Georges Baconnet et Dany Robin
dans Le voyageur sans bagage
Sept années s’écoulent entre Le voyageur sans bagage et le second film d’Anouilh dont l’idée originale lui est suggérée par son épouse, Monelle Valentin, qui en rédige le scénario. Intitulé à l’origine La petite Thérèse. Deux sous de violettes (1951) est un pur mélo qui s’attache au destin chagrin d’une jeune fille de milieu modeste confrontée à l’insatiable concupiscence des mâles. Un rôle incarné avec la fraîcheur de rigueur par Dany Robin, surnommée “la petite fiancée de la France”, qui concentre tous les stigmates de l’ingénue, au fil de ce calvaire pavé de mauvaises intentions et d’hommes vicieux, pervers ou simplement inconséquents.
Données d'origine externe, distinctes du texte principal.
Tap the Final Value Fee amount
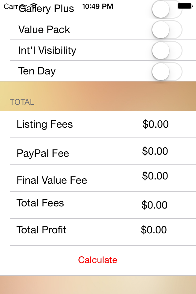Screen dimensions: 196x294 [x=155, y=176]
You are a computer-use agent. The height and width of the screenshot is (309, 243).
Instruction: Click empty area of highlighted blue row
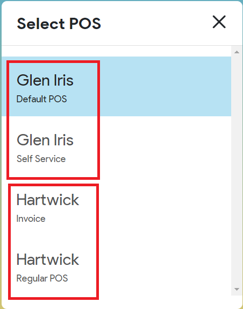(x=165, y=86)
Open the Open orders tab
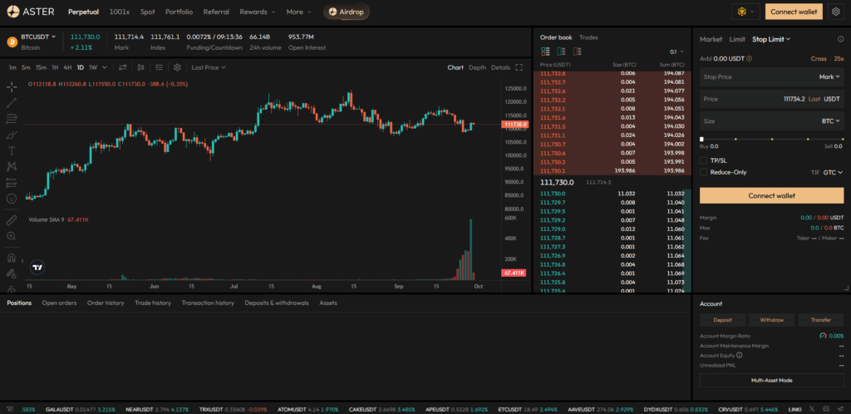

Ce tableau de mœurs dont les décors sont signés Léon Barsacq et la musique Georges Van Parys, avec une goualante en prime, s’avère d’une cruauté assez jubilatoire. Loin du machisme ordinaire en vigueur à l’époque, elle accable en effet ses protagonistes masculins de tous les maux, du fleuriste grivois campé par Georges Baconnet au voyou à l’ancienne incarné par Yves Robert et au médecin libidineux qu’interprète Henri Crémieux. La satire des bonnes mœurs est par ailleurs transcendée par l'interprétation et notamment une galerie de seconds rôles pittoresques d’où émergent des figures aussi hautes en couleurs que Gabrielle Fontan, Marcelle Praince, Germaine Reuver, Madeleine Suffel, Jacques Dufilho, Madeleine Barbulée et Jean-Pierre Mocky. Redécouvrir aujourd’hui la double contribution d’Anouilh au cinéma démontre qu’il aurait pu y poursuivre une carrière intéressante, si la scène n'avait pas valu des succès flatteurs à l'auteur. Reste les nombreux scénarios auxquels il a collaboré, du film Vous n'avez rien à déclarer (1937) de Léo Joannon au téléfilm “La belle vie” (1979) de Lazare Iglésis. Avec toujours la même hargne renouvelée.